Define a duration from a number of tokens.

Return type:

Duration

classmethod chinchilla_tokens(multiple, *, model_params, _tok_per_param=20)[source]

Define a duration based on a multiple of the Chinchilla-optimal number of tokens.

The rule of thumb for Chinchilla compute optimality is 20 tokens-per-parameter for decoder-only natural language models trained with AdamW on dataset mixtures similar to the Pile.

Chinchilla optimality refers to training-time compute only, and does not account for inference-time compute. In practice, models are often trained with more tokens than the Chinchilla optimal value (“overtrained”) to improve inference-time performance.

Chinchilla: https://arxiv.org/abs/2203.15556 Chinchilla replication: https://arxiv.org/abs/2404.10102

Parameters:
  • multiple (float) – The Chinchilla multiplier. 1.0 is the Chinchilla optimal value. Values less than 1.0 will undertrain relative to Chinchilla, and values greater than 1.0 will overtrain relative to Chinchilla.

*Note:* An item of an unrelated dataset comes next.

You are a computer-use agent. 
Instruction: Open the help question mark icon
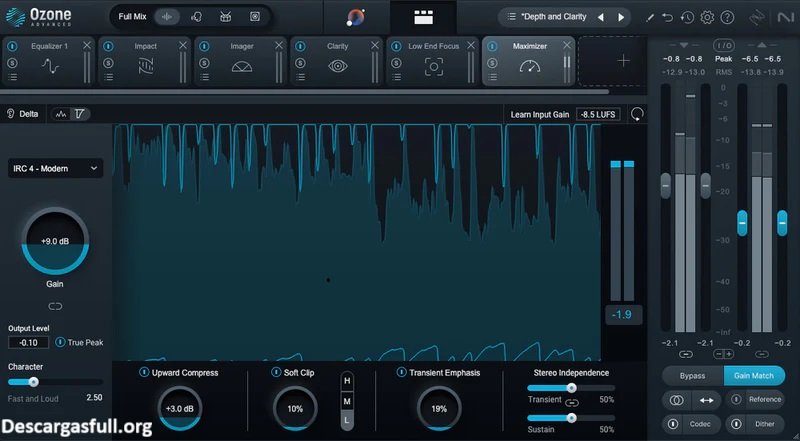pos(727,17)
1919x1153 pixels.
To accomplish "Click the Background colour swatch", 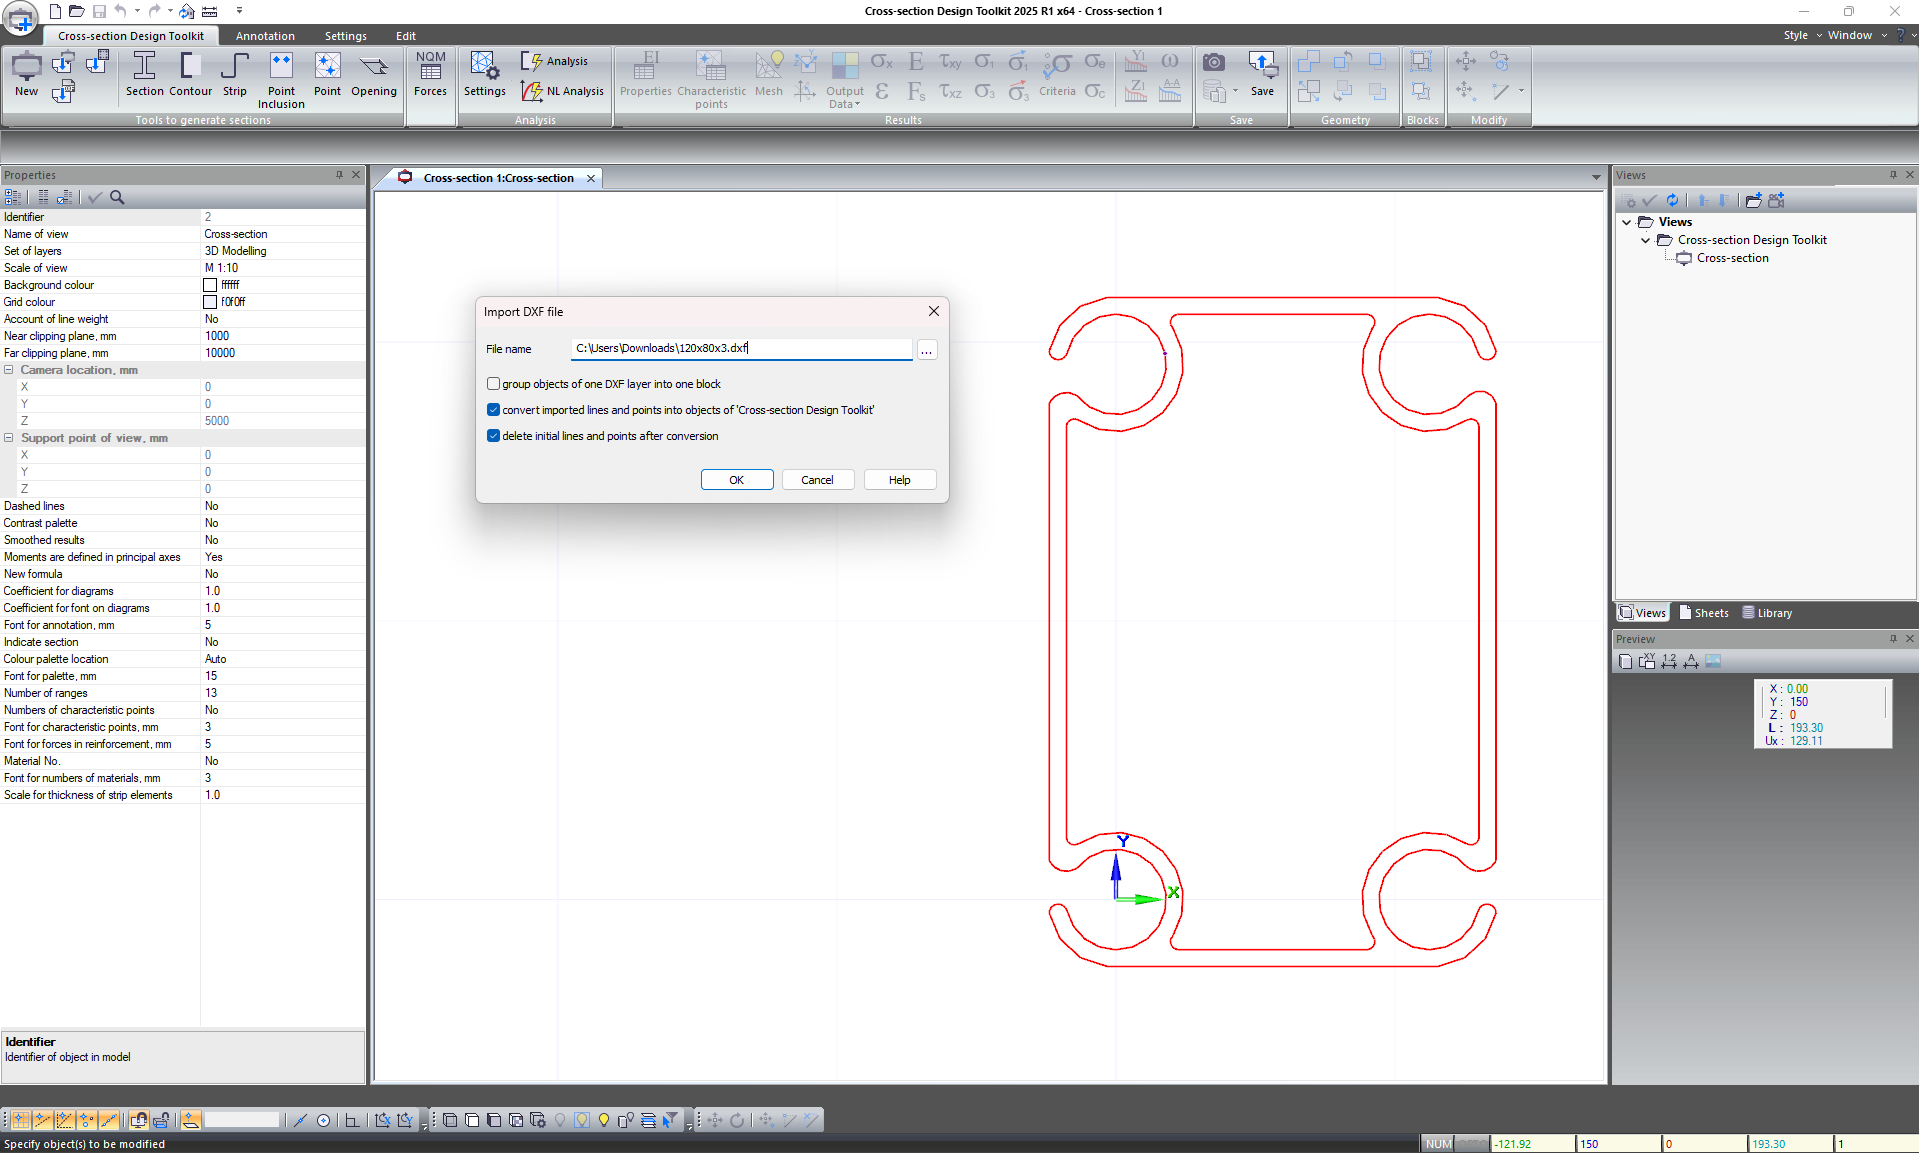I will tap(210, 285).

  • model_params (int) – The number of active, non-embedding parameters in the target model.

Return type:

Duration

due(*, step, tokens, epoch)[source]

Check if the duration is due.

Return type:

bool

class olmo_core.train.DurationUnit(value)[source]

Bases: StrEnum

Units that can be used to define a Duration.

steps = 'steps'

Steps (batches).

epochs = 'epochs'

Epochs.

tokens = 'tokens'

Tokens.

class olmo_core.train.ReduceType(value)[source]

Bases: StrEnum

An enumeration of the allowed ways to reduce a metric across ranks.

mean = 'mean'

Average across the process group.

sum = 'sum'

Add across the process group.

max = 'max'

Take the max across the process group.

l2_norm = 'l2_norm'

For metrics that are computed as L2 norms on each rank, this will correctly reduce the norm across the process group to produce the global L2 norm.

class olmo_core.train.MetricMergeStrategy(value)[source]

Bases: StrEnum

Determines how duplicate metrics are merged.

warn = 'warn'

Warn when a duplicate is logged, keeping the current value.

latest = 'latest'

The latest is used.

oldest = 'oldest'

The oldest (first logged) is used.

mean = 'mean'

When a duplicate is logged we take the average with the last value.

sum = 'sum'

The sum of the duplicates is used.

max = 'max'

Take the maximum value of the duplicates.

min = 'min'

Take the minimum value of the duplicates.

class olmo_core.train.StepSkipRange(start, stop)[source]

Bases: object

Defines a range of steps to skip during training.

start: int

The first step to skip (steps start at 1, not 0).

stop: int

The endpoint of the range (exclusive).